WINNER OF: Bar of the Year 2020 in the GT Restaurant Awards
458 William St, Perth, WA, winesofwhile.com

BEST OF REGIONAL WESTERN AUSTRALIA

The dining revolution will not be televised. Mindful eaters need to drive down an unsealed road in Margaret River scrub to see (and taste) it for themselves. This off-the-grid cellar door – a warm, country-cosy space adorned with contemporary art and timber floorboards – might not boast the history of some of its neighbours, but its self-sufficient approach offers an inspiring blueprint for tomorrow. Evan Hayter doesn't just talk the sustainable restaurant talk: he walks the walk, plants the plants in a biodynamic kitchen garden, breeds trout in winter creeks and uses pigs to regenerate the land. He also has the kitchen smarts to turn this virtue into gratifying lunch menus. Misshapen carrots with a soy-cured quail's egg yolk and estate olive oil equals a stirring vegetarian tartare. Local whiting gets flash-cured by a vinaigrette made from sémillon grapes. Daikon "noodles" and pale slices of air-dried duck in dashi speaks to an interest in Japanese cooking. Estate pork stars in comforting ragù tagliatelle and great smallgoods. Snappy wines, cheerful service and tranquil bushland views from the deck feature among Arimia's other home-grown assets.
242 Quininup Rd, Yallingup, WA, arimia.com.au
Vietnam meets France meets Western Australia's sprawling Great Southern region by way of a Parisian-themed small bar inside one of the state's first licensed hotels. Liberté might be one of this country's most singular and idiosyncratic prospects, yet its spirited brand of hospitality is all too easy to fall for. Here's the plan. Either bag a seat in the bistro-inspired front room (handsome wooden bar, round zinc tables, ephemera galore) or commandeer a sofa in the Belle Époque-era parlour. Kick things off with a round of local beers, wines or well-made cocktails from bar manager and gracious host Keryn Giles, then begin your assault on the menu. Amy Hamilton believes in flavour and cooking without borders, so her Indochine steak tartare is crunched up with fried shallots, jewels of finger lime add pop to jet-black salt and pepper squid, and vegetarian potato and fennel dumplings are showered with crisp matchsticks of pommes pailles. Be it garlic-bread gougères to start, fat profiteroles filled with Vietnamese coffee ice-cream to finish, or a sassy floor team right through, Liberté has no shortage of ambassadors to make its case as a shining regional star.

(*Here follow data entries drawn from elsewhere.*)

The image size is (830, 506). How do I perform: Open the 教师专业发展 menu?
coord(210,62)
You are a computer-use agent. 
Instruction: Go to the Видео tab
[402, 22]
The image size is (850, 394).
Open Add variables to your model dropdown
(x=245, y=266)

160-162 Stirling Tce, Albany, WA, libertealbany.com.au
The grand reveal of Millbrook's vines, man-made lake and handsome stone cellar door is reason enough to make the one-hour drive from Perth to historic Jarrahdale. The view gets even better from the first-floor dining room. Initially, it's the wraparound vistas of the surrounding forest that strike you, but once the vegetable-forward food of Guy Jeffreys joins the party – and Millbrook is definitely a long lunch best enjoyed in numbers – the focus quickly reverts to what's happening tableside. The kitchen's choice entrée is the most direct line to the organic estate garden and might feature sweet Hungarian peppers, grilled and stuffed with rice, or thick-cut raw kingfish showered with grated horseradish and thumb-sized caigua, the Bolivian cucumbers. Despite this focus on heirloom varieties, the menu also celebrates the familiar. Dry-aged, bone-in blade steak is served with squeaky string beans and house-made potato crisps. Watermelon and chilli salt combine in an unexpected pre- dessert. Wines priced at a steal, relaxed service, and homely desserts like chocolate parfait served simply with blood plums, reinforce the accessibility of this essential destination restaurant.

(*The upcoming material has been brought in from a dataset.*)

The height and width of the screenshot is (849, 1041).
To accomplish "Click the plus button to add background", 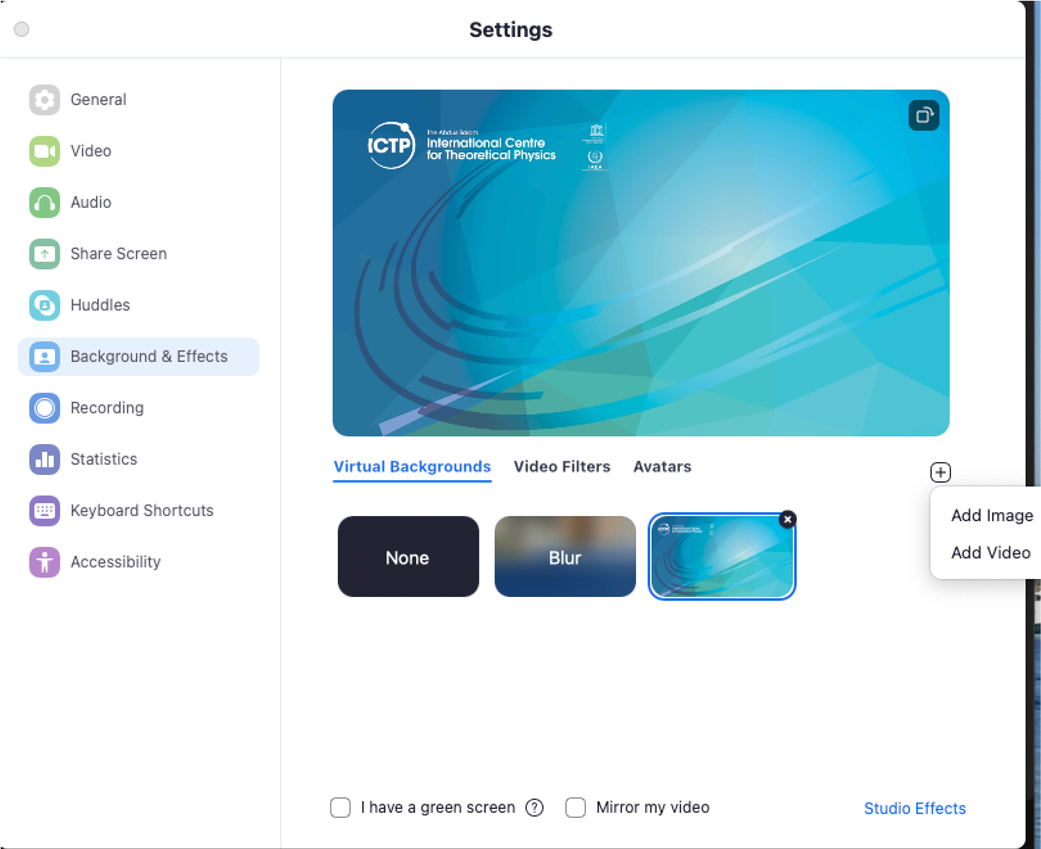I will (940, 472).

Old Chestnut La, Jarrahdale, WA, millbrook.wine
Millbrook Winery.
It's the little things that make this cellar door restaurant a must on any Margaret River eating itinerary. The vibrancy of local whiting, quick-cured to order and presented on a slick of dashi-enriched cream. The give of noodle- like strands of squid, poached in butter and served in a bright broth sharpened with preserved lemon. The tangle of precision-sliced snow peas that conceal fat baked-potato gnocchi, as much an aesthetic flourish as it is about playing crunch against soft. Yet despite all this minutiae, this sleek dining room – all dark surfaces and terrazzo flooring – nails the bigger things, too. "Side dish" seems like a put-down for something as well built as a half-head of cauliflower enriched with miso butter, the steadily expanding wine range has zero weak spots, and the view of the vines and surrounding valley remains a conversation stopper – as is a glossy, chocolate-coated cube of salted caramel and chocolate mousse, the latest in Seth James's ongoing series of photo-ready desserts. A polished floor team, meanwhile, underscores Wills Domain as the complete Margaret River lunchtime package.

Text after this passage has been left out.